- [SELECTED EXTRACT]
>>

For the most complex systems, often the best we can do is predict the possible or probable presence of kinds or categories of dynamics or patterns of behavior. In essence, we don’t try to model an entire individual complex system as a whole, in detail, but focus on modeling parts of a more general class of those kinds of systems.
This can be thought of as ‘bottomup’ modeling. Some examples: modeling senescence, bank runs, or regional climate cycles.
I interpret “approximately model complex systems” as ‘topdown’ ‘statistical’ modeling – that can be useful regardless, even if it’s wrong, but might be reasonably accurate if the system is relatively ‘simple’. But if the system is complex to the ‘worst’ degree, then we need to “derive true models” for at least some parts of the system and approximately model the global system using something like a ‘hierarchical’ model built from ‘smaller’ models.
In full generality, answering this question demands a complete epistemology and decision theory!
For ‘simple’ complex systems, we may be able to predict their future fairly accurately. For the most complex systems, often we can only wait to discover their future states – in detail – but we may be able to predict some subset of the overall system (in time and ‘space’) in the interim.
Thanks for your reply. (I repeat my apology from below for not apparently being able to use formatting options in my browser in this.)
“I think it’s an open question whether we can generally model complex systems at all – at least in the sense of being able to make precise predictions about the detailed state of entire complex systems.”

<<

- [DATA EXTRACT]
>>

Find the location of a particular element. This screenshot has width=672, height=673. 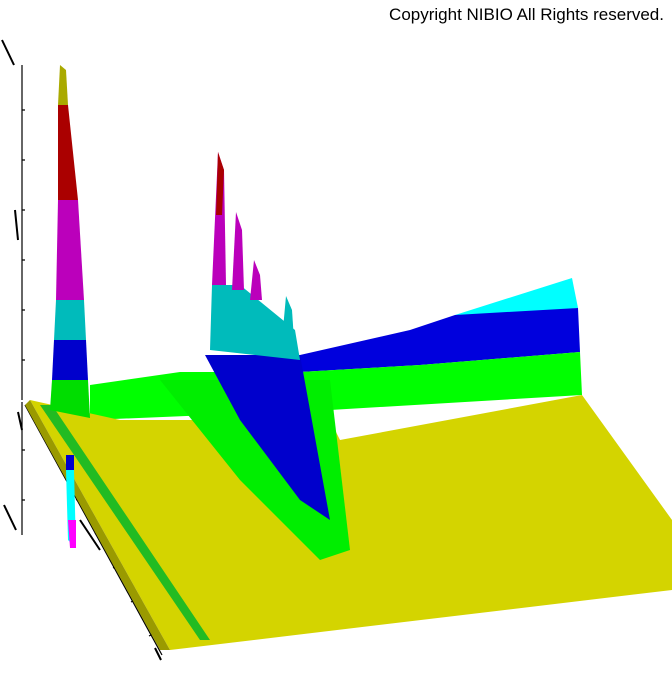

main-peak-green is located at coordinates (70, 399).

<<

Extend the discussion of modeling complex systems, starting after its final sentence.

- [ANSWER FOR THIS EXERCISE]
I agree modelling the detailed state is perhaps not possible. However, there are at least some complex systems we can model and get substantial positive skill at predicting particular variables without needing to model all the details e.g. the weather, for particular variables up to a particular amount of time ahead, and predictions of global mean warming made from the 1980s seem to have validated quite well so far (for decadal averages). So human minds seem to succeed at least sometimes, but without seeming to follow a particular algorithm. Presumably it’s possible to do better, so my question is essentially how would an algorithm that could do better look?
I agree that statistical mechanics is one useful set of methods. But, thinking of the area of climate model development that I know something about, statistical averaging of fluid mechanics does form the backbone to modelling the atmosphere and oceans, but adding representations of processes that are missed by that has added a lot of value (e.g. tropical thunderstorms that are well below the spacing of the numerical grid over which the fluid mechanics equations were averaged). So there seems to be something additional to averaging that can be used, to do with coming up with simplified models of processes you can see are missed out by the averaging. It would be nice to have an algorithm for that, but that’s probably asking for a lot...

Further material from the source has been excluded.